Obtain the measured output.

yref = z1.y;

z1 is an iddata object containing measured input-output data. z1.y is the measured output.

Estimate a second-order transfer function model and simulate the model output y_est.

sys = tfest(z1,2);
y_est = sim(sys,z1(:,[],:));

Calculate the goodness of fit, or error norm, between the measured and estimated outputs. Specify the normalized root mean squared error (NRMSE) as the cost function.

cost_func = 'NRMSE';
y = y_est.y;
fit = goodnessOfFit(y,yref,cost_func)
fit = 0.2943

Alternatively, you can use compare to calculate the fit. compare uses the NRMSE cost function, and expresses the fit percentage using the one's complement of the error norm. The fit relationship between compare and goodnessOfFit is therefore ${\mathrm{fit}}_{\mathrm{compare}}=\left(1-{\mathrm{fit}}_{\mathrm{gof}}\right)*100$. A compare result of 100% is equivalent to a goodnessOfFit result of 0.

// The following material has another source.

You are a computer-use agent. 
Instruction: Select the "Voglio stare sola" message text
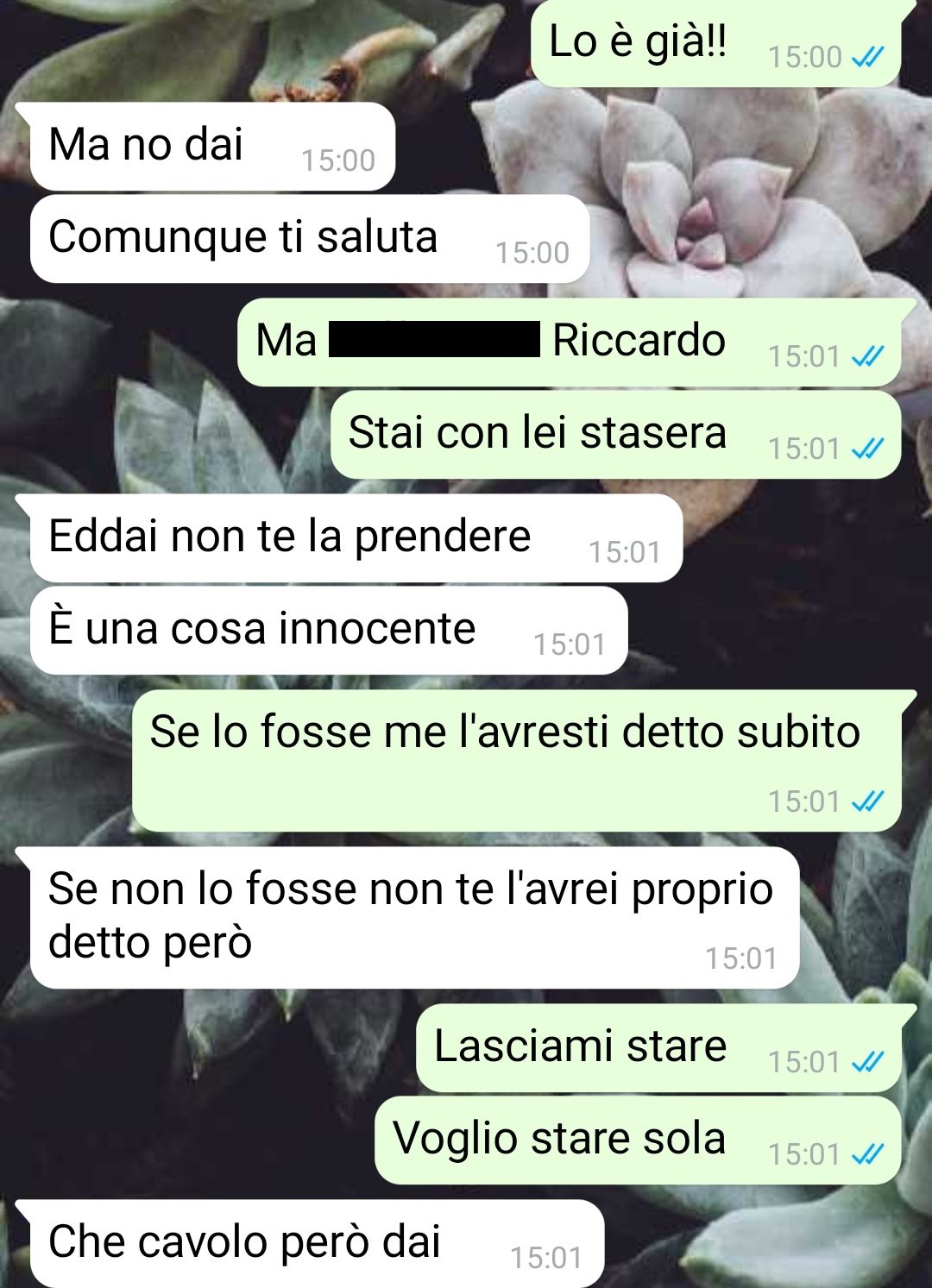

Specify an initial condition of zero to match the initial condition that goodnessOfFit assumes.

opt = compareOptions('InitialCondition','z');
compare(z1,sys,opt);

The fit results are equivalent.

Find the goodness of fit between measured and estimated outputs for two models.

Obtain the input-output measurements z2 from iddata2. Copy the measured output into reference output yref.

yref = z2.y;

Estimate second-order and fourth-order transfer function models using z2.

sys2 = tfest(z2,2);
sys4 = tfest(z2,4);

Simulate both systems to get estimated outputs.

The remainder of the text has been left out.